Zu viel Zucker im Vitaminwasser? Darum kann der Trend ungesund sein
Obwohl von den Vitaminzusätzen im Vitaminwasser in der Regel keine Gefahr ausgeht, ist den DocCheck-Experten zufolge trotzdem Vorsicht geboten. Der Grund: Viele Vitaminwasser haben einen hohen Zuckergehalt. Selbst bei weniger als fünf Gramm Zucker pro 100 Milliliter würden Verbraucher mit nur einem halben Liter bis zu 25 Gramm Zucker zu sich nehmen. Die Weltgesundheitsorganisation (WHO) empfiehlt für Erwachsene maximal 50 Gramm Zucker pro Tag. Diese Grenze wäre bei manchem Vitaminwasser bereits nach einem Liter erreicht.
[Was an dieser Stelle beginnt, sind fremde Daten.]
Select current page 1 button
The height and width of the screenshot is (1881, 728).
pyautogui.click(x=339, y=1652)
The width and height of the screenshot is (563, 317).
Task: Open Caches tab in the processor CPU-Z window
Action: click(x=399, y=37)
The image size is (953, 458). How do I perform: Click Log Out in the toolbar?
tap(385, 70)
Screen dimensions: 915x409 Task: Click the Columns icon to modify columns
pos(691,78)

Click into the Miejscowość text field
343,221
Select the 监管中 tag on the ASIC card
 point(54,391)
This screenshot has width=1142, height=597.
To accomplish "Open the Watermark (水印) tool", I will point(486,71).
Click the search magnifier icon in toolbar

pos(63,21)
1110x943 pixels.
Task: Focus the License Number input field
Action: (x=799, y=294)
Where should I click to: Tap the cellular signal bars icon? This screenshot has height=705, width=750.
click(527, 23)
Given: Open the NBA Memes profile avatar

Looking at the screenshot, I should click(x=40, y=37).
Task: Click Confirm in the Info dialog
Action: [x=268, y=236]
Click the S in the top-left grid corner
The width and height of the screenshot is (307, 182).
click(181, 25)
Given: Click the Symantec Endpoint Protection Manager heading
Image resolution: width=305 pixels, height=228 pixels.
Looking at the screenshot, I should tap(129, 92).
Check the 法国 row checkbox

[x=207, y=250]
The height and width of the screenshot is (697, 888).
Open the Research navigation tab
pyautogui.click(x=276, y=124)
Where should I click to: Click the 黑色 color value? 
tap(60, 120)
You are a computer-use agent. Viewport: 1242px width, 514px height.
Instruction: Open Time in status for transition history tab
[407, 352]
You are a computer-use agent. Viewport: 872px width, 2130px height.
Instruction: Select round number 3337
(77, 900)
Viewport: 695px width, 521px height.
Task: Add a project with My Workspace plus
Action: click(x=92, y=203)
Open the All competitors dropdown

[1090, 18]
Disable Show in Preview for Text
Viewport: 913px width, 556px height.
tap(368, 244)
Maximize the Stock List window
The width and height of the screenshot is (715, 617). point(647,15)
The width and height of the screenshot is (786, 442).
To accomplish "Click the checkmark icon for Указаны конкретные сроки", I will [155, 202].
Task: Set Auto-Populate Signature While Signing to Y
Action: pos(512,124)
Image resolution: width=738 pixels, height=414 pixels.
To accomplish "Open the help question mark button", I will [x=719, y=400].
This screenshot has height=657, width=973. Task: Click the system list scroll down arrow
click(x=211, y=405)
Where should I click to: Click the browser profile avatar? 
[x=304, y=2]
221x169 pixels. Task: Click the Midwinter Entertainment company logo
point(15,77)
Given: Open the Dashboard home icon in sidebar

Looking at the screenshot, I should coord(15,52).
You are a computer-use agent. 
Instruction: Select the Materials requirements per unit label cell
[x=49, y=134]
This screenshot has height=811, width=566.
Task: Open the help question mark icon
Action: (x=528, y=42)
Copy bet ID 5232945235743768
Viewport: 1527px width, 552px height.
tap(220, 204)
Wer im Supermarkt zum Trend-Wasser greift, sollte also auf den Zuckergehalt achten. Denn laut doccheck.com kann ein hoher Zuckerkonsum über längere Zeit die Entstehung von Übergewicht, Typ-2-Diabetes und einer Fettleber begünstigen sowie sich negativ auf die Blutlipide auswirken.
Vitaminwasser: Kann der Körper die Vitamine aufnehmen?
Auch in Sachen Verpackung und Aufbereitung gibt es viel Kritik am Trend-Getränk Vitaminwasser, das zumeist in durchsichtigen Plastikflaschen verkauft wird. Ein Problem, denn einige B-Vitamine wie Vitamin B6 oder auch Vitamin B12 sind laut dem SWR Marktcheck sowie doccheck.com lichtempfindlich. Wenn die transparenten Flaschen bereits länger im Supermarkt standen, könne der tatsächliche Vitamingehalt im Wasser von den deklarierten Werten abweichen.
Ist dem Vitaminwasser hingegen Vitamin D oder Vitamin E zugesetzt, kann die Aufnahme an sich schwierig werden. Hierbei handelt es sich laut Viola Andresen nämlich um fettlösliche Vitamine. Der Körper benötigt also Fett, um diese Vitamine optimal verwerten zu können. Die Medizinerin erklärt: „Es macht keinen Sinn, sie einfach nur in Wasser gelöst einzunehmen, es sei denn, man isst zusätzlich ein Butterbrot. Dann hat man die Butter dabei, aber wenn man nur das Wasser zwischendurch trinkt, wird das Vitamin quasi nicht aufgenommen.“
Das Urteil zum Vitaminwasser fällt bei den Testern von foodwatch.org, den Experten bei doccheck.com sowie dem SWR Marktcheck ähnlich aus: Wem das Trend-Getränk schmeckt und wer das nötige Kleingeld hat, kann Vitaminwasser trinken, sollte jedoch auf den Zuckergehalt achten. Der gesundheitliche Mehrwert sei allerdings begrenzt bis nicht vorhanden. Und um den eigenen Nährstoffbedarf zu decken, sollten Verbraucherinnen und Verbraucher nicht auf Vitaminwasser, sondern auf Vitamine aus einer abwechslungsreichen und gesunden Ernährung setzen.